* _Trecho do documento_
========================================================================
Mostram estes principios a necessidade de fomentar-se a producção nacional, e desenvolver-se-lhe o preço, afim de augmentar o valor geral dos capitaes absorvidos pelo estrangeiro.
Na diminuição dos valores dos productos de um paiz está uma das causas principaes das crises commerciaes e financeiras. Manifesta-se essa diminuição, ora naturalmente, quando a producção é maior do que o consumo, ora artificialmente:
1º Quando, por carencia de trabalhos estatisticos, os mercados productores, desconhecendo o que realmente possuam, e ignorando as necessidades do consumo, entregam os seus generos por baixo custo aos especuladores, que os illudem, figurando, mediante noticias e telegrammas inexactos, abundancia dos artigos, de que ha escassez;
2º Ou quando, não tendo o mercado nacional recursos para resistir á pressão de baixas arbitrarias, preparadas pelos exportadores colligados, veem-se os productores na contingencia forçosa de entregar os productos indigenas aos preços infimos, que a especulação lhes impõe.
Para atalhar esses inconvenientes, a que tem estado sempre sujeito o nosso mercado, com damno incalculavel dos productores, do commercio e do paiz, e fazer respeitar os valores reaes da producção nacional, que devem obedecer unicamente ás relações espontaneas entre a offerta e a procura, seria mister:
1º Organizarem-se trabalhos estatisticos, por onde se estude e conheça a verdadeira producção annual do paiz e a estimação que ella póde ter, determinada sómente pelo confronto entre as necessidades reaes da procura nos outros mercados, e a producção nacional, tendo-se em vista a producção similar dos paizes que comnosco competem. Desses trabalhos estatisticos se conhecerá, com a possivel approximação (mediante o calculo das médias das colheitas anteriores, estudos analyticos e informações fidedignas), a quantidade e qualidade das colheitas futuras, bem como a existencia (stock) dos generos iguaes aos dessas colheitas accumulados nos mercados estrangeiros, afim de avaliar-se a extracção, que podem ter os generos nacionaes nos mercados consumidores, e determinar-se-lhes o verdadeiro valor;
2º Haver estabelecimentos de credito, que, no intuito de manter o mercado em alta natural, facilitem aos productores e aos negociantes as quantias necessarias ao movimento corrente das suas transacções e á expansão da sua industria, sob a garantia dos generos armazenados, em tulhas ou pendentes das arvores;
3º Estabelecerem-se, nas praças estrangeiras, que mais importam, ou recebem os nossos productos, casas brazileiras, filiaes ás mais importantes de nossas praças, ou directamente relacionadas com estas, por intermedio das quaes se possam exportar os generos nacionaes. Assim cessará o monopolio da exportação dos nossos productos, exercitada privativamente pelas casas estrangeiras no Brazil, filiaes a casas matrizes situadas nos mercados europeus e americanos, as quaes exploram o commercio dos fructos da nossa cultura a preços dictados pelo arbitrio dos interesses de uma especulação sem correctivos.
========================================================================
* _Dados apresentados_
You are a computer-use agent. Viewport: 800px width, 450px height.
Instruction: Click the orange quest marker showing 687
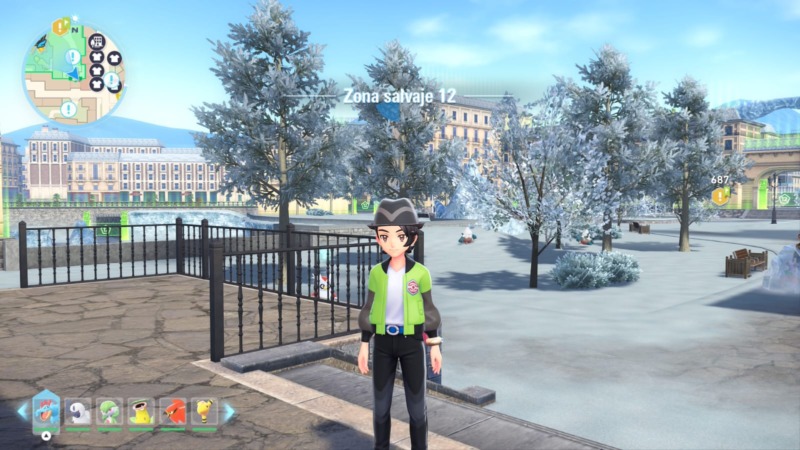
========================================================================
* _Problema proposto_
De acordo com o trecho do documento, mediante que garantia os estabelecimentos de crédito forneceriam aos produtores e negociantes as quantias necessárias?

* _Solução do exercício_
Mediante a garantia dos gêneros armazenados, em tulhas ou pendentes das árvores.